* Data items

Start of Block

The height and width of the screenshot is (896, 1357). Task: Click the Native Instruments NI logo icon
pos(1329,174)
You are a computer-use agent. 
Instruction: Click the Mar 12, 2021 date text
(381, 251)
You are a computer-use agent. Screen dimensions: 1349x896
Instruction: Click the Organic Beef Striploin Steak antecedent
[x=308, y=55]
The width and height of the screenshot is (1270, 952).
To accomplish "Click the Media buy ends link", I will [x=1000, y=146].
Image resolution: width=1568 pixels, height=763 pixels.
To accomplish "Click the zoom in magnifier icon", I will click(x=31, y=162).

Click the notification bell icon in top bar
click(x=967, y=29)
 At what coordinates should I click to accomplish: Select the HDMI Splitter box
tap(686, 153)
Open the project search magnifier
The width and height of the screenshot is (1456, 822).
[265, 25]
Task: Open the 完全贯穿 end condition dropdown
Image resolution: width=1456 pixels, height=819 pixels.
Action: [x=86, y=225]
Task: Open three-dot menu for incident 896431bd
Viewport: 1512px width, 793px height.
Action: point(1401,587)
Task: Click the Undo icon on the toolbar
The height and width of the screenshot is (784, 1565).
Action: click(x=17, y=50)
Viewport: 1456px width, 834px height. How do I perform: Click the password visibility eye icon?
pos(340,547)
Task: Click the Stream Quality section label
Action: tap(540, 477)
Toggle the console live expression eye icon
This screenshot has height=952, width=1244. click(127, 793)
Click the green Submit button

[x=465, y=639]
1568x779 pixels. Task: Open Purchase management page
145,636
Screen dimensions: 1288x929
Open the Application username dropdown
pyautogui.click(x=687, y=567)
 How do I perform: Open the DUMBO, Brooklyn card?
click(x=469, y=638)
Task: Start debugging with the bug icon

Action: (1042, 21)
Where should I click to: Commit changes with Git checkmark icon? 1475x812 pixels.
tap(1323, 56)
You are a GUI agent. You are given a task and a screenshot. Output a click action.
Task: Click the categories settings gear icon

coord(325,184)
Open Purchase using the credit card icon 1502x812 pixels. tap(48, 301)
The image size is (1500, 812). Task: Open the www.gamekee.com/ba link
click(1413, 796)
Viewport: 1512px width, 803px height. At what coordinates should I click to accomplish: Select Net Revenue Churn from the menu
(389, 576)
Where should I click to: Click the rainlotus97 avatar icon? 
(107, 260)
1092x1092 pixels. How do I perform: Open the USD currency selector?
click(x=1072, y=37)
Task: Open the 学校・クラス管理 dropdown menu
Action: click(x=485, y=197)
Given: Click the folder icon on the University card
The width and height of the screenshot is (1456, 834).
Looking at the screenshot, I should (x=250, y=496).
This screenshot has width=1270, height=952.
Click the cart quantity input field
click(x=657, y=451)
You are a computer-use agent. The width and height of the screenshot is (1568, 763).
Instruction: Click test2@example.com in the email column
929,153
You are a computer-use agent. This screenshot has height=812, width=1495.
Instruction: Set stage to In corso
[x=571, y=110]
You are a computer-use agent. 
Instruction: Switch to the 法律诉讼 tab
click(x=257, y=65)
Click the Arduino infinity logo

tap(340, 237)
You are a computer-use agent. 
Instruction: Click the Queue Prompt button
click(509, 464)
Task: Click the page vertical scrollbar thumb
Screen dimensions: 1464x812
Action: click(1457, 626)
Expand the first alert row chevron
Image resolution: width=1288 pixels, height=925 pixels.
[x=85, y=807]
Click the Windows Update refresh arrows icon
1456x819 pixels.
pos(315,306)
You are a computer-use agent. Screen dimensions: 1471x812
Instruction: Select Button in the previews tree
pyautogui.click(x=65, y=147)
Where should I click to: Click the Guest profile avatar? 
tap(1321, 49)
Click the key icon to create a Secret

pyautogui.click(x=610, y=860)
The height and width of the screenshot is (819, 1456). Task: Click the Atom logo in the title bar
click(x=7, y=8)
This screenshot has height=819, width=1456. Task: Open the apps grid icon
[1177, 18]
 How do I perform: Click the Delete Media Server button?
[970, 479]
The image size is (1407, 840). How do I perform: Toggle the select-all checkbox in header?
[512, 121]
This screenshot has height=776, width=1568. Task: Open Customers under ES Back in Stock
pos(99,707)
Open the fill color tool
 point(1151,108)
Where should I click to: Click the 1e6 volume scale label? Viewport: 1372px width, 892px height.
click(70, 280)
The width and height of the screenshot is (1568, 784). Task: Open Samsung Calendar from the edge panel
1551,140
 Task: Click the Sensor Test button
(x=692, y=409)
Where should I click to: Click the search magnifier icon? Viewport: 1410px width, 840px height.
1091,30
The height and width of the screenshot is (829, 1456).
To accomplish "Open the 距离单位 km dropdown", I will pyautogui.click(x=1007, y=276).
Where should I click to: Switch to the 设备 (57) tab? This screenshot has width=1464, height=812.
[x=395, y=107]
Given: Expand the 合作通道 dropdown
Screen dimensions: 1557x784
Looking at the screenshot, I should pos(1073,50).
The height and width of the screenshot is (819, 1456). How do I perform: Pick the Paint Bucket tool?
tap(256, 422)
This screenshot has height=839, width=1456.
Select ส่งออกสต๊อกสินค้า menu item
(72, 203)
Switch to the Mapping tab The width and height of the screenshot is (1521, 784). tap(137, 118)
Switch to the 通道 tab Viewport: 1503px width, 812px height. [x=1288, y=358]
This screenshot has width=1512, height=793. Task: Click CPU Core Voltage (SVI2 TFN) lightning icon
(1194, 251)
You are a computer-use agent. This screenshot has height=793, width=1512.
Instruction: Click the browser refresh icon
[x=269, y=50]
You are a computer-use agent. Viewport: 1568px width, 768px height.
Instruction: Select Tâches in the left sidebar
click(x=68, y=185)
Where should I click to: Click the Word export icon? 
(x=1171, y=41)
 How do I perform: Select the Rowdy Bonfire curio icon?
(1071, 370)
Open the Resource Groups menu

End of Block

* Directions for this task
Give back every line of the data exactly.

* Answer area
The height and width of the screenshot is (896, 1357). Task: Click the Native Instruments NI logo icon
pos(1329,174)
You are a computer-use agent. 
Instruction: Click the Mar 12, 2021 date text
(381, 251)
You are a computer-use agent. Screen dimensions: 1349x896
Instruction: Click the Organic Beef Striploin Steak antecedent
[x=308, y=55]
The width and height of the screenshot is (1270, 952).
To accomplish "Click the Media buy ends link", I will [x=1000, y=146].
Image resolution: width=1568 pixels, height=763 pixels.
To accomplish "Click the zoom in magnifier icon", I will click(x=31, y=162).

Click the notification bell icon in top bar
click(x=967, y=29)
 At what coordinates should I click to accomplish: Select the HDMI Splitter box
tap(686, 153)
Open the project search magnifier
The width and height of the screenshot is (1456, 822).
[265, 25]
Task: Open the 完全贯穿 end condition dropdown
Image resolution: width=1456 pixels, height=819 pixels.
Action: [x=86, y=225]
Task: Open three-dot menu for incident 896431bd
Viewport: 1512px width, 793px height.
Action: point(1401,587)
Task: Click the Undo icon on the toolbar
The height and width of the screenshot is (784, 1565).
Action: click(x=17, y=50)
Viewport: 1456px width, 834px height. How do I perform: Click the password visibility eye icon?
pos(340,547)
Task: Click the Stream Quality section label
Action: tap(540, 477)
Toggle the console live expression eye icon
This screenshot has height=952, width=1244. click(127, 793)
Click the green Submit button

[x=465, y=639]
1568x779 pixels. Task: Open Purchase management page
145,636
Screen dimensions: 1288x929
Open the Application username dropdown
pyautogui.click(x=687, y=567)
 How do I perform: Open the DUMBO, Brooklyn card?
click(x=469, y=638)
Task: Start debugging with the bug icon

Action: (1042, 21)
Where should I click to: Commit changes with Git checkmark icon? 1475x812 pixels.
tap(1323, 56)
You are a GUI agent. You are given a task and a screenshot. Output a click action.
Task: Click the categories settings gear icon

coord(325,184)
Open Purchase using the credit card icon 1502x812 pixels. tap(48, 301)
The image size is (1500, 812). Task: Open the www.gamekee.com/ba link
click(1413, 796)
Viewport: 1512px width, 803px height. At what coordinates should I click to accomplish: Select Net Revenue Churn from the menu
(389, 576)
Where should I click to: Click the rainlotus97 avatar icon? 
(107, 260)
1092x1092 pixels. How do I perform: Open the USD currency selector?
click(x=1072, y=37)
Task: Open the 学校・クラス管理 dropdown menu
Action: click(x=485, y=197)
Given: Click the folder icon on the University card
The width and height of the screenshot is (1456, 834).
Looking at the screenshot, I should (x=250, y=496).
This screenshot has width=1270, height=952.
Click the cart quantity input field
click(x=657, y=451)
You are a computer-use agent. The width and height of the screenshot is (1568, 763).
Instruction: Click test2@example.com in the email column
929,153
You are a computer-use agent. This screenshot has height=812, width=1495.
Instruction: Set stage to In corso
[x=571, y=110]
You are a computer-use agent. 
Instruction: Switch to the 法律诉讼 tab
click(x=257, y=65)
Click the Arduino infinity logo

tap(340, 237)
You are a computer-use agent. 
Instruction: Click the Queue Prompt button
click(509, 464)
Task: Click the page vertical scrollbar thumb
Screen dimensions: 1464x812
Action: click(1457, 626)
Expand the first alert row chevron
Image resolution: width=1288 pixels, height=925 pixels.
[x=85, y=807]
Click the Windows Update refresh arrows icon
1456x819 pixels.
pos(315,306)
You are a computer-use agent. Screen dimensions: 1471x812
Instruction: Select Button in the previews tree
pyautogui.click(x=65, y=147)
Where should I click to: Click the Guest profile avatar? 
tap(1321, 49)
Click the key icon to create a Secret

pyautogui.click(x=610, y=860)
The height and width of the screenshot is (819, 1456). Task: Click the Atom logo in the title bar
click(x=7, y=8)
This screenshot has height=819, width=1456. Task: Open the apps grid icon
[1177, 18]
 How do I perform: Click the Delete Media Server button?
[970, 479]
The image size is (1407, 840). How do I perform: Toggle the select-all checkbox in header?
[512, 121]
This screenshot has height=776, width=1568. Task: Open Customers under ES Back in Stock
pos(99,707)
Open the fill color tool
 point(1151,108)
Where should I click to: Click the 1e6 volume scale label? Viewport: 1372px width, 892px height.
click(70, 280)
The width and height of the screenshot is (1568, 784). Task: Open Samsung Calendar from the edge panel
1551,140
 Task: Click the Sensor Test button
(x=692, y=409)
Where should I click to: Click the search magnifier icon? Viewport: 1410px width, 840px height.
1091,30
The height and width of the screenshot is (829, 1456).
To accomplish "Open the 距离单位 km dropdown", I will pyautogui.click(x=1007, y=276).
Where should I click to: Switch to the 设备 (57) tab? This screenshot has width=1464, height=812.
[x=395, y=107]
Given: Expand the 合作通道 dropdown
Screen dimensions: 1557x784
Looking at the screenshot, I should pos(1073,50).
The height and width of the screenshot is (819, 1456). How do I perform: Pick the Paint Bucket tool?
tap(256, 422)
This screenshot has height=839, width=1456.
Select ส่งออกสต๊อกสินค้า menu item
(72, 203)
Switch to the Mapping tab The width and height of the screenshot is (1521, 784). tap(137, 118)
Switch to the 通道 tab Viewport: 1503px width, 812px height. [x=1288, y=358]
This screenshot has width=1512, height=793. Task: Click CPU Core Voltage (SVI2 TFN) lightning icon
(1194, 251)
You are a computer-use agent. This screenshot has height=793, width=1512.
Instruction: Click the browser refresh icon
[x=269, y=50]
You are a computer-use agent. Viewport: 1568px width, 768px height.
Instruction: Select Tâches in the left sidebar
click(x=68, y=185)
Where should I click to: Click the Word export icon? 
(x=1171, y=41)
 How do I perform: Select the Rowdy Bonfire curio icon?
(1071, 370)
Open the Resource Groups menu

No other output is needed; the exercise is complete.